There’s a reason it sounds confident: LLMs aren’t designed to say, “I don’t know.” They’re designed to always respond. That makes them great assistants—but terrible leaders.
The real risk is intellectual laziness. The more we rely on LLMs to guide us, the less we exercise the deep focus and critical thinking these questions actually require.
Let the tool assist. Let it co-pilot. But never hand over the wheel.
6. Memory in ChatGPT is More Burden Than Breakthrough
One feature in ChatGPT that sounds promising—but ends up being frustrating—is memory. It’s pitched as a way to create a more personalized assistant. In practice, it adds complexity without delivering real value.
As a frequent user, I often hit the “out of memory” limit quickly. What’s worse is how memory is managed. Even though I organize my chats into distinct projects—say, one for business, another for casual use—everything goes into one undifferentiated memory pool. The AI doesn’t know what’s important or what’s just small talk.
So when memory fills up, I have to manually dig through past interactions, decide what to delete, and hope the AI keeps what matters. That’s not personalization—that’s maintenance work.
Instead of making things smoother, memory often creates more noise. It stores everything, filters nothing, and forces the user to clean up the mess. It’s a feature that promises intelligence, but delivers very little of it.
Conclusion
LLMs can be useful, but only if we understand their limits. They don’t think, they don’t know, and they don’t improve on their own. We’re still far from real intelligence—and we may never get there.
So there’s a choice: fall for the illusion and end up less effective, or stay aware, use them for what they can do, and actually get value. It’s not about rejecting AI—it’s about using it with clarity.

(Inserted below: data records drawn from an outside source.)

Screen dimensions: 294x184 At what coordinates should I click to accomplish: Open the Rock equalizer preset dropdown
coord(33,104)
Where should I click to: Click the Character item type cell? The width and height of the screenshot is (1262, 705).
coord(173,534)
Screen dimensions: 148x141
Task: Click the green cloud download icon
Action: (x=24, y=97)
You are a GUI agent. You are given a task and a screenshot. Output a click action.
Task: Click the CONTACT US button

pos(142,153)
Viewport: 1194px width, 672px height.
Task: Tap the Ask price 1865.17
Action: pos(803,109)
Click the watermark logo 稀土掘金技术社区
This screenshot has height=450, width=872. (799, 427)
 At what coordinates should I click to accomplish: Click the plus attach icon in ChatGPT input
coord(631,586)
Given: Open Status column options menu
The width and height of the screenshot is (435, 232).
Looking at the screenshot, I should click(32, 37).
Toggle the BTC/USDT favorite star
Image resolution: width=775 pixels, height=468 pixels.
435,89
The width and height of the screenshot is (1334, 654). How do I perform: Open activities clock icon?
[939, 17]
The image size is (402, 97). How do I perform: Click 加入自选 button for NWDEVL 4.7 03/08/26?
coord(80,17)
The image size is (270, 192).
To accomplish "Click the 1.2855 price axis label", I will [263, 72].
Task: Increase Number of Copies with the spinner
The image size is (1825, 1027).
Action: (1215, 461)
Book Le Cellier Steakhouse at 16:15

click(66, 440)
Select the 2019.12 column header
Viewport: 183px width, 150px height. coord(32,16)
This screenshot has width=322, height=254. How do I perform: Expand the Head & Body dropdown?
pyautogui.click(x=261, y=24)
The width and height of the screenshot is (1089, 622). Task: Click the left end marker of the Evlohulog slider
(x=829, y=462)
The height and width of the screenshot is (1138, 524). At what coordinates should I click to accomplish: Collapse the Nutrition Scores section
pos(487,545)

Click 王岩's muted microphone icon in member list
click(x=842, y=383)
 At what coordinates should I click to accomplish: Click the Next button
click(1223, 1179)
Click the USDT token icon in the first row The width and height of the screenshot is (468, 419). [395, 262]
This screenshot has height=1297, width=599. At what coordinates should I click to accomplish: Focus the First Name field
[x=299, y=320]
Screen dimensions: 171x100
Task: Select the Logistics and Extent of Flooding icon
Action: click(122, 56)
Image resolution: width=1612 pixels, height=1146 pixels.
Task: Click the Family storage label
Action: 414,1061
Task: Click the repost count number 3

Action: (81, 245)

A fun little trick to play on people who give AI answers way too much credit is to get them to ask AI about a topic they know a LOT about. Could be anything. As they start talking to the AI about this topic, they'll soon realise the bot gets a lot of stuff wrong.
Now they just have to remember this level of inaccuracy happens across all topics.
It's very hard to do because we easily get tricked.